The Role of Atrial Pacing Support in Cardiac Resynchronization Therapy: A Non-Inferiority Randomized Trial

Circulation, Ahead of Print. Background: The role of atrial pacing support is unclear in cardiac resynchronization therapy-defibrillator (CRT-D) patients without sinus node dysfunction.Methods: We conducted a randomized, parallel-group, non-inferiority trial to evaluate whether a two-lead CRT-DX system capable of atrial sensing (but no pacing) via a floating dipole on the right ventricular lead is not inferior to a three-lead CRT-D with conventional atrial lead.

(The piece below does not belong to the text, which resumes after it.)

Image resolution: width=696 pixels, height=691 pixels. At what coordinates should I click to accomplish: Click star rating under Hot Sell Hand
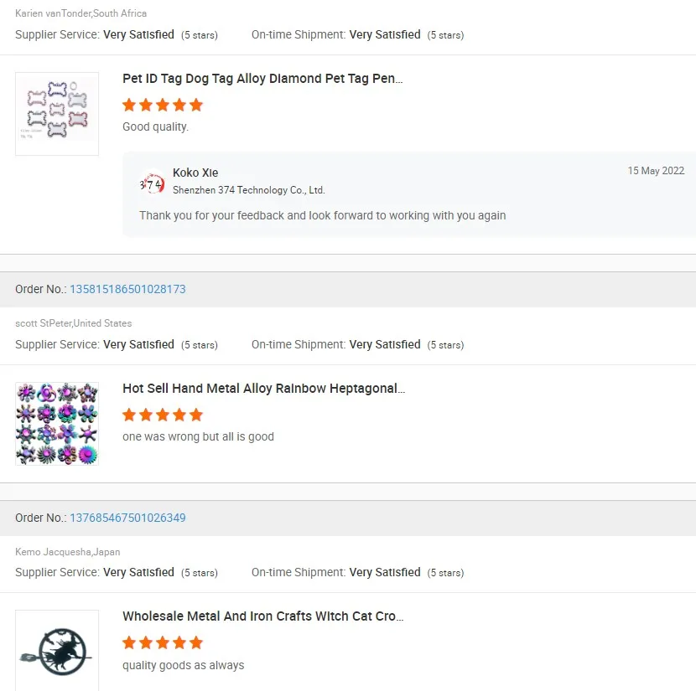(x=163, y=415)
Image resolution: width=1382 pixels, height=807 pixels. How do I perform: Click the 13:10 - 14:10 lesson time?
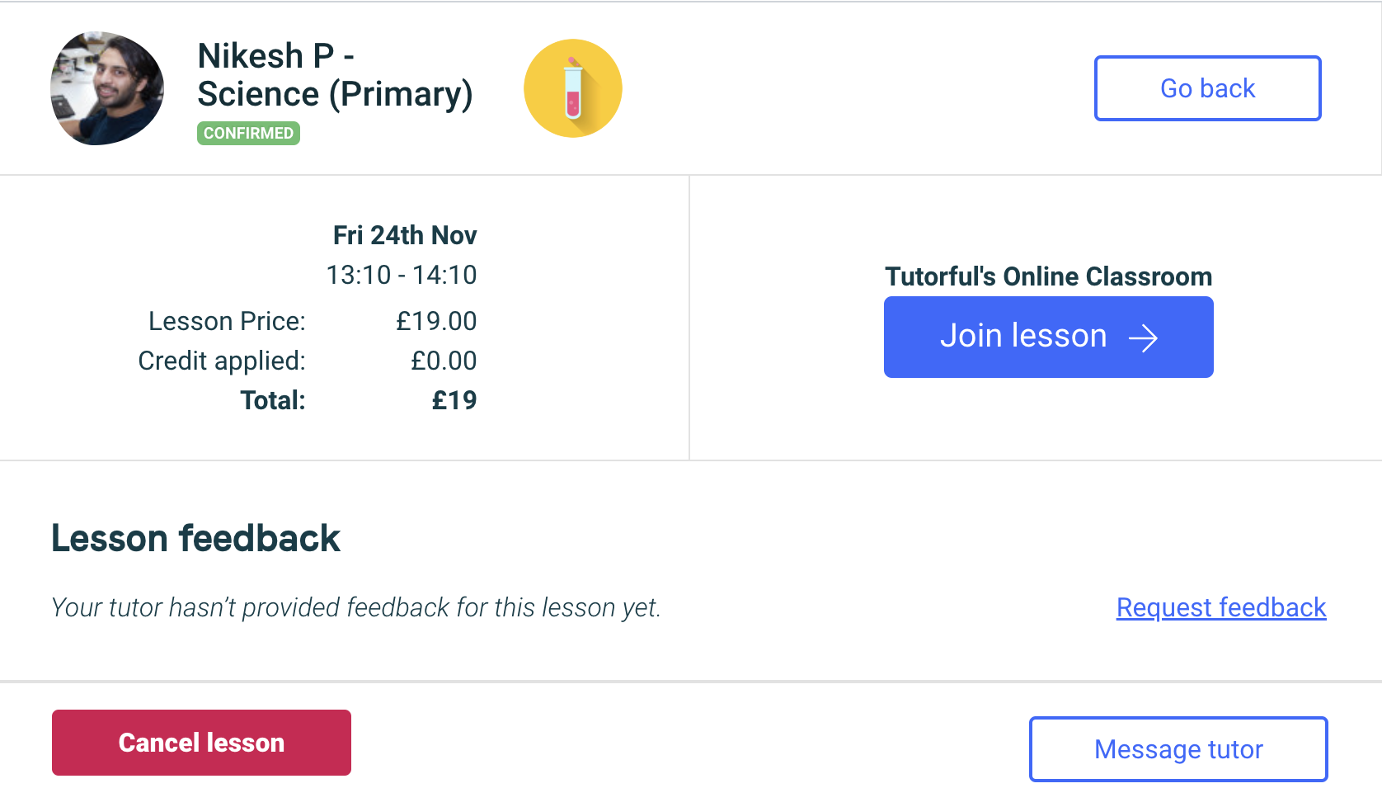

Between October 17, 2018, and March 5, 2024, 636 patients (68 ± 10 years old, 28.6% females) with standard CRT-D indication, optimized medical therapy, and resting sinus rate ≥45 beats/min were randomized 1:1 to CRT-DX (VDD 35 beats/min) or CRT-D (DDD 50 beats/min) at 23 Italian sites. A centralized block randomization procedure stratified by site was used, with patients and primary outcome assessors blinded to treatment assignment.

The primary endpoint was a 1-year composite of all-cause mortality, cardiovascular hospitalization, and lead-related complications (loss of functionality not correctable by device reprogramming). Key secondary endpoints were each component, echocardiographic reverse remodeling, and 6-minute walk test distance at 12 months.Results: The primary endpoint occurred in 41 (13.1%) patients in the CRT-DX group and 47 (15.6%) patients in the CRT-D group, corresponding to a hazard ratio of 0.82 (95% CI, 0.54–1.25).

This confirmed non-inferiority (pre-specified relative margin of 1.20) in both the per-protocol (p=0.039) and intention-to-treat (p=0.044) analyses. Individual components showed no significant differences, except for lead complications related to right atrial functionality (4 [1.3% ] patients in the CRT-DX group vs.

13 [4.2%] patients in the CRT-D group; p=0.040). Reverse remodeling responders were 203 (77.5% of 262) CRT-DX patients and 190 (76.3% of 249) CRT-D patients (p=0.83).

Walking distance did not differ between two study arms (404 vs. 398 m; p=0.62).

After median follow-up of 2.4 years, only one CRT-DX patient required implantation of a standard atrial lead.Conclusions: Two-lead CRT-DX system without atrial pacing is non-inferior to conventional three-lead CRT-D, with fewer atrial lead-related complications.